The Meghalaya cricket team is a cricket team that represents the state of Meghalaya in Indian domestic competitions. In July 2018, the Board of Control for Cricket in India (BCCI) named the team as one of the nine new sides that would compete in domestic tournaments for the 2018–19 season, including the Ranji Trophy and the Vijay Hazare Trophy. However, prior to the start of the tournament, the team did not have a ground to play first-class cricket on. Ahead of the 2018–19 season, Sanath Kumar was appointed as the team's coach.

In September 2018, they won their opening fixture of the 2018–19 Vijay Hazare Trophy, beating Mizoram by 8 wickets. In their first season in the Vijay Hazare Trophy, they finished in fifth place in the Plate Group, with four wins and four defeats from their eight matches.

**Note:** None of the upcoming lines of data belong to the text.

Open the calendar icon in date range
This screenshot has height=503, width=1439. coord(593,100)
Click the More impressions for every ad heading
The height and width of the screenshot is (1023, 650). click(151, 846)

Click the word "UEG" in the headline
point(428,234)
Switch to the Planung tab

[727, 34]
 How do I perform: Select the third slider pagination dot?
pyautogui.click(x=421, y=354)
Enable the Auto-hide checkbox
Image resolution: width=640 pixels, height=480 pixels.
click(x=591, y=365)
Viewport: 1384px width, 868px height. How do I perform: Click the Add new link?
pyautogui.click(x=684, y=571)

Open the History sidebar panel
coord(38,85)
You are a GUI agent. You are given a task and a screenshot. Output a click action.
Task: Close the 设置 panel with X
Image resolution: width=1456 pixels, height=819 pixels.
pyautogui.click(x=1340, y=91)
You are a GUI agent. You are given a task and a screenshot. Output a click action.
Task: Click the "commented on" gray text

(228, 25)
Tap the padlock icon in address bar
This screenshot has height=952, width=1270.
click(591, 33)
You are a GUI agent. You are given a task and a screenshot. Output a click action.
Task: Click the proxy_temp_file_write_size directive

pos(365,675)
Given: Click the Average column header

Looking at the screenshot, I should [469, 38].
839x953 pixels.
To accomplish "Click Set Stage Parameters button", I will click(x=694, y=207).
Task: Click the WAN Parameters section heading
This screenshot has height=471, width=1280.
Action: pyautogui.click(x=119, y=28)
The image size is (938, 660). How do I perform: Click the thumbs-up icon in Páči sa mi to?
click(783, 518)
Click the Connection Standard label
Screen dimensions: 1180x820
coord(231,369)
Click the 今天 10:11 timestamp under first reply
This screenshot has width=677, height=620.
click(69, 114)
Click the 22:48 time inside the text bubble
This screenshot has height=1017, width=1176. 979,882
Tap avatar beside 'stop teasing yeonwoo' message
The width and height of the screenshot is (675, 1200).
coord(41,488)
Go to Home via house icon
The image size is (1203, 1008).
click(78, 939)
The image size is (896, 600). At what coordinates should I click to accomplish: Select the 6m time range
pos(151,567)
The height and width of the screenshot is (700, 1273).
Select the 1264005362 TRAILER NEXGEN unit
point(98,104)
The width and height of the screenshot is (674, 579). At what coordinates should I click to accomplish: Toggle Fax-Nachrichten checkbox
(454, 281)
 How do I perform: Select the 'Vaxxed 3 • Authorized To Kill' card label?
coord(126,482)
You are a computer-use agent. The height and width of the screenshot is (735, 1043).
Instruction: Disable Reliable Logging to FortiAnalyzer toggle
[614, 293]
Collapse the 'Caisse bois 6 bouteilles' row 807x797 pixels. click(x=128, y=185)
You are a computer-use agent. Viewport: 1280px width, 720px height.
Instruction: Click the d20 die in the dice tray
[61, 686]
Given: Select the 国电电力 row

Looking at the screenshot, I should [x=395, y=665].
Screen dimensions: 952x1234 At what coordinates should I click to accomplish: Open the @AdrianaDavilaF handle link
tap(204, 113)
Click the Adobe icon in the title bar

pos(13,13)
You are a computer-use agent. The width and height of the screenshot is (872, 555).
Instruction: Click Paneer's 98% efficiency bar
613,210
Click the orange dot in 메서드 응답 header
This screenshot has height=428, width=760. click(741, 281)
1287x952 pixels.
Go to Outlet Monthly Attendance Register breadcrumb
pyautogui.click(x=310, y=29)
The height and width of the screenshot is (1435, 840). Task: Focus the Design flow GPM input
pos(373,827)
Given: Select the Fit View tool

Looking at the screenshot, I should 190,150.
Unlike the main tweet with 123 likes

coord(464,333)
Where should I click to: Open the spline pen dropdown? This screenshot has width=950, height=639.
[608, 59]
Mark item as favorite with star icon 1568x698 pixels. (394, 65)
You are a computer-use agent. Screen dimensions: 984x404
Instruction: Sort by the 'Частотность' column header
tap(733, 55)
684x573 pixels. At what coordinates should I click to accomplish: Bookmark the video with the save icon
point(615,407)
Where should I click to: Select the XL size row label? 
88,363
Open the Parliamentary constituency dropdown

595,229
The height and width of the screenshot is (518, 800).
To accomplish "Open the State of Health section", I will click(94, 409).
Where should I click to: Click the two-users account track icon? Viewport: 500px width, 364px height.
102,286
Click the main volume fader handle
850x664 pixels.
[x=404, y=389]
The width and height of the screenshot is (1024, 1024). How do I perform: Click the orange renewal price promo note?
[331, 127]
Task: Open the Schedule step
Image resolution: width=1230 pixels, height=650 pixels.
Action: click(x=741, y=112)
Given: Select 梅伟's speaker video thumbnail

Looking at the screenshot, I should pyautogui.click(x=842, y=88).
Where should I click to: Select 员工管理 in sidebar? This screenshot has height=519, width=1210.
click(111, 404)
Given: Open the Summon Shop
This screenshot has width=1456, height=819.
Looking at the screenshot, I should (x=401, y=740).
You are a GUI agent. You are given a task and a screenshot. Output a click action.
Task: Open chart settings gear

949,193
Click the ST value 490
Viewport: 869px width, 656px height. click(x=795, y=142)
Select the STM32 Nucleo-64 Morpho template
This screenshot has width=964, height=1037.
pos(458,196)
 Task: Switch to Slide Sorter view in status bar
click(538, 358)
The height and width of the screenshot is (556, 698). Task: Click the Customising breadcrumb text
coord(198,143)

Puneet Bisht finished as the leading run-scorer, with 502 runs, and Gurinder Singh and Abhay Negi were the joint-leading wicket-takers for the team, with fourteen dismissals each.

In November 2018, in their opening match of the 2018–19 Ranji Trophy, they beat Arunachal Pradesh by seven wickets. They finished the 2018–19 tournament fourth in the table, with four wins from their eight matches.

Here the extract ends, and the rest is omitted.